I am not sympathetic to her wishes not being met because she has disregarded for years my feelings and wishes on how she interacts with guys at her work. 
My idea of appropriate behavior with male co-workers when you are married, being ignored and not being considered lead to my attitude. 

Knowing that she is anti-pot and wishing to respect our home I kept it out of the apt for the most part but have to bring my piece (pipe) into the house every now and then to re-load. 
On one of those occasions I got caught with it in the house and she had a fit, taking away sex as a punishment at first and since has claimed to not having gotten over "what I've done to her". 
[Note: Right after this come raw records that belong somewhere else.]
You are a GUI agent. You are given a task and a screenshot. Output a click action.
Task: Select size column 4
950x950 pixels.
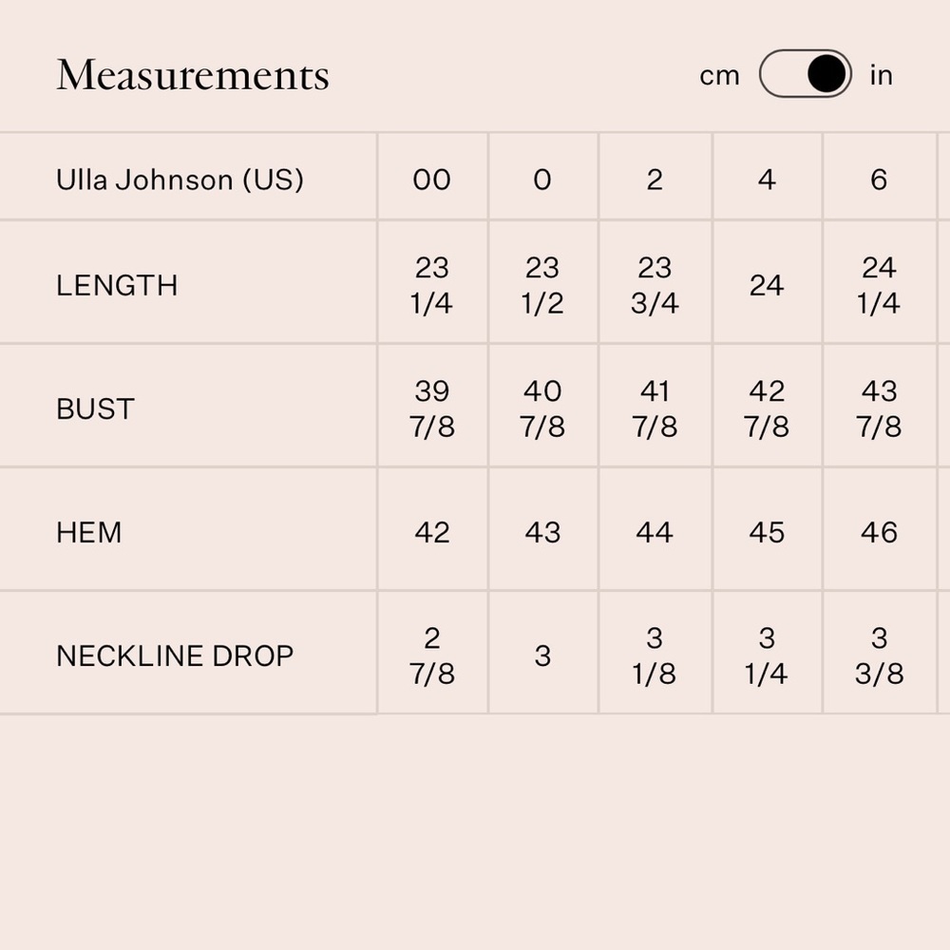coord(767,179)
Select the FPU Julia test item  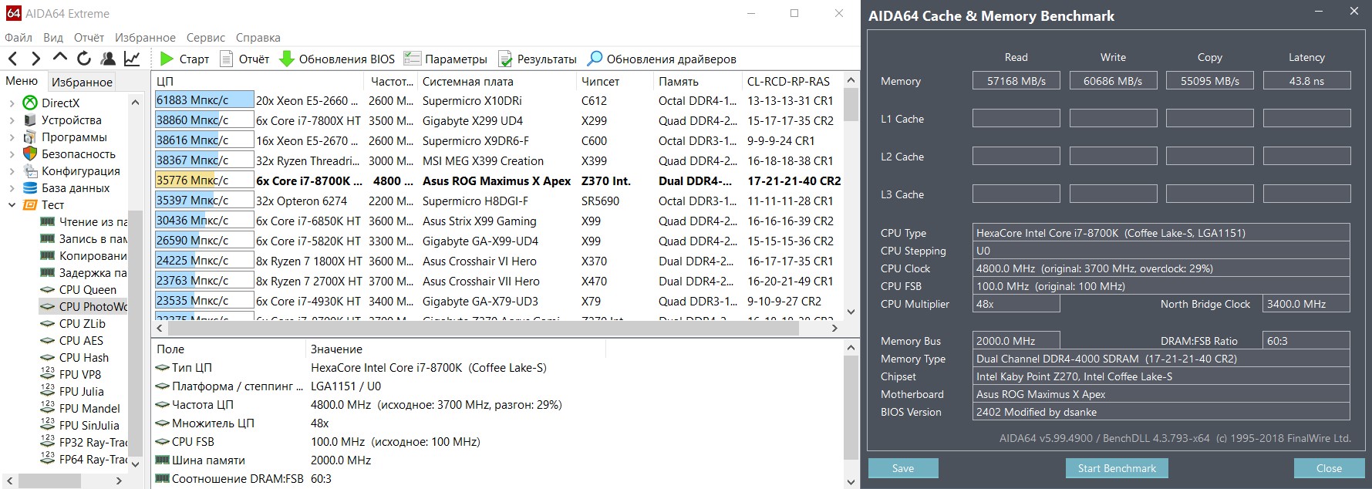pyautogui.click(x=81, y=392)
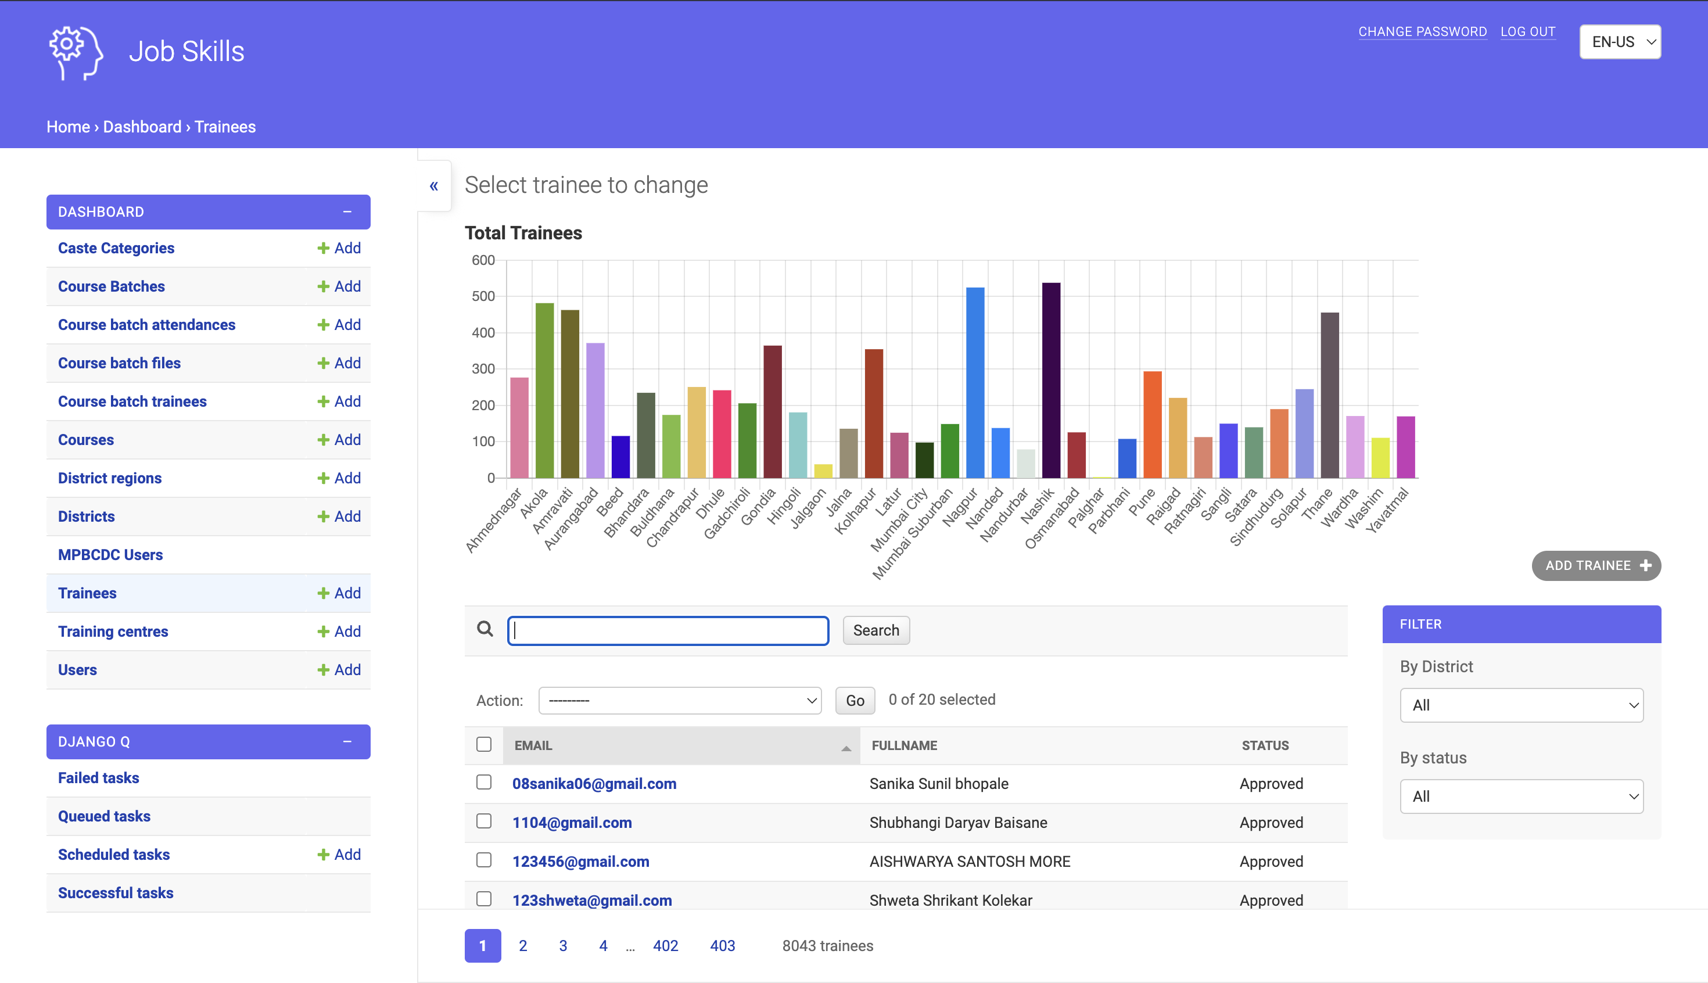
Task: Collapse Dashboard section with minus icon
Action: pos(347,212)
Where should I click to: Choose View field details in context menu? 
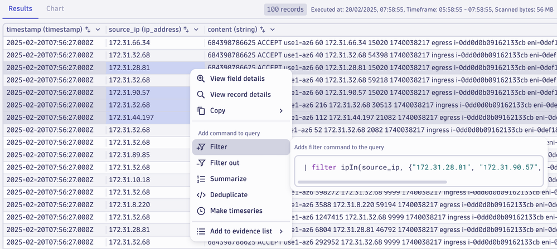point(237,79)
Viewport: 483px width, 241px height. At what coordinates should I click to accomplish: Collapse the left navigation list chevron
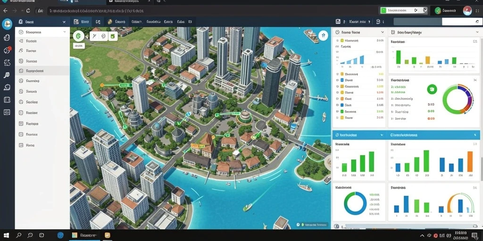pyautogui.click(x=64, y=32)
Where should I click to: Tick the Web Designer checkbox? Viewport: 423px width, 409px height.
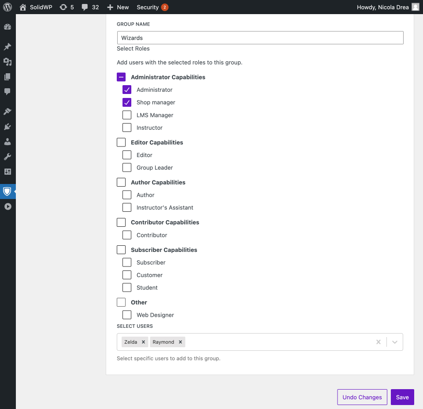click(x=127, y=315)
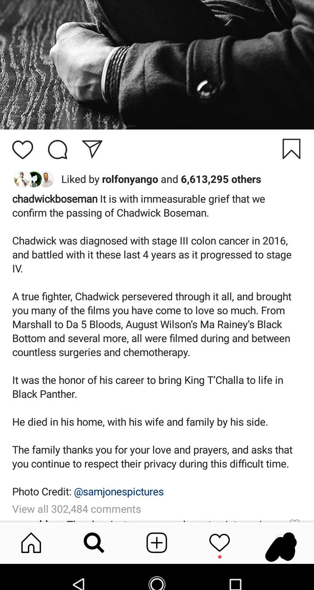
Task: Open the rolfonyango profile link
Action: point(130,179)
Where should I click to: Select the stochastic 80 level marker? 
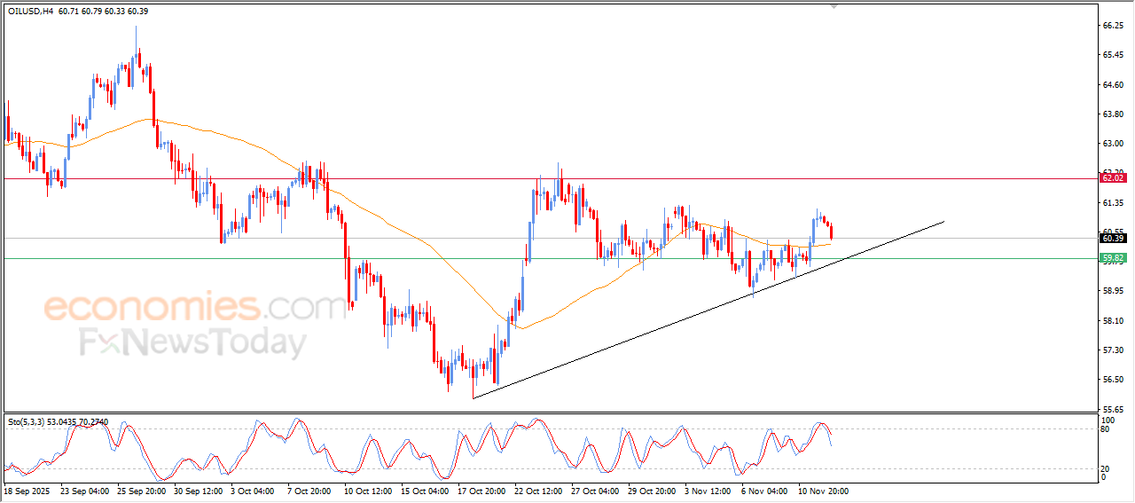tap(1106, 429)
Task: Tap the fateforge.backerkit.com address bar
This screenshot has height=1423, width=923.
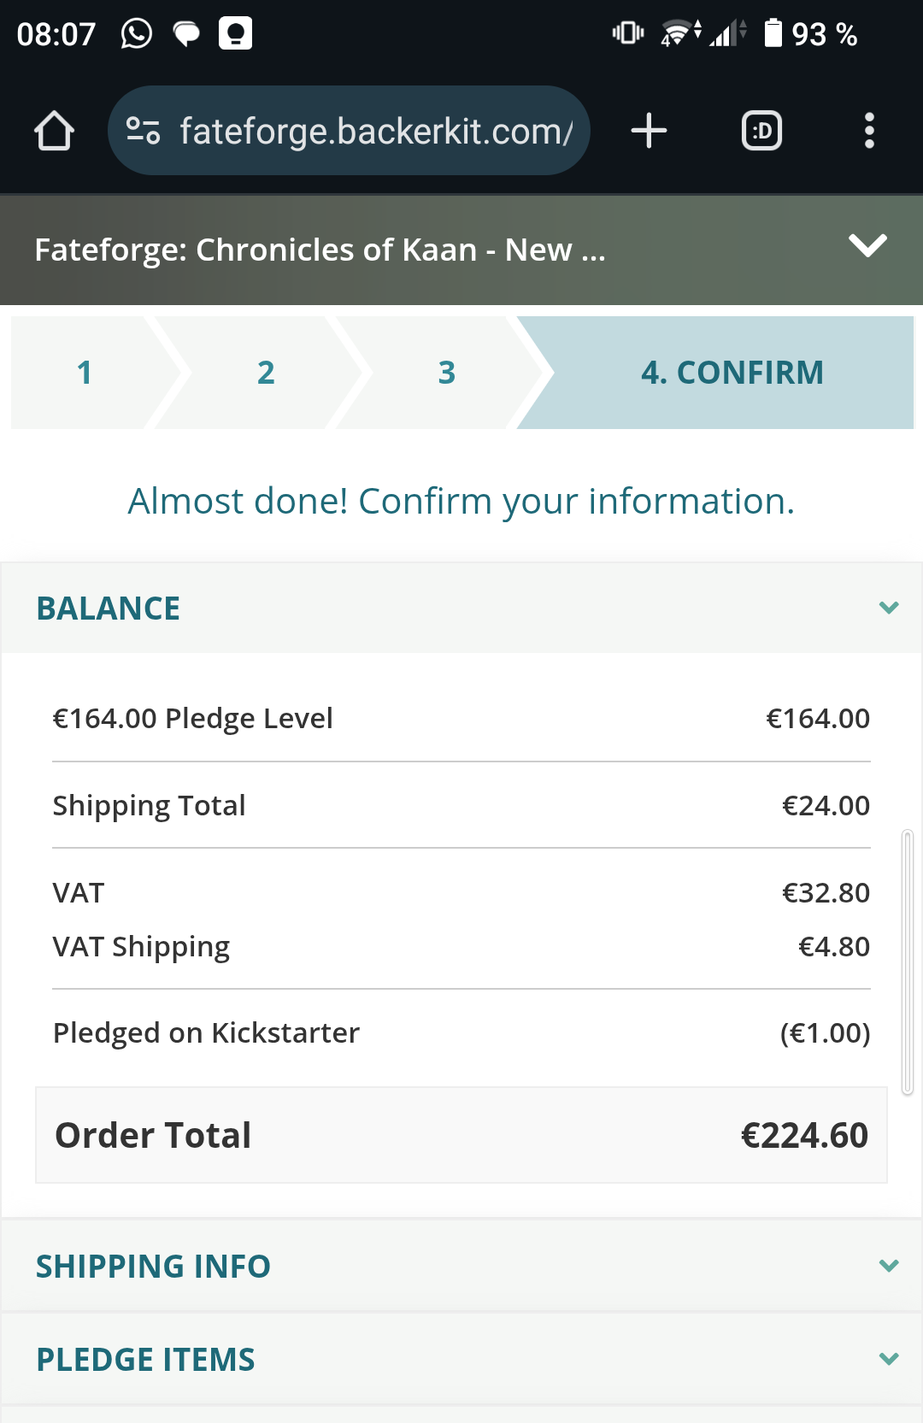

Fair enough, I agreed and so left her alone until I found out that she had been doing shady stuff behind my back.
I had always suspected that the inappropriate behavior with her male co-workers was still going on, her closing her Facebook account out and giving me a lame excuse as to her reason for closing it, let me to investigate further and I found out that she had been lying to me too.

I confronted her about this and her attitude towards me changed, she then was all over me but I was not ready to have sex with her because now I'm disgusted with her touch.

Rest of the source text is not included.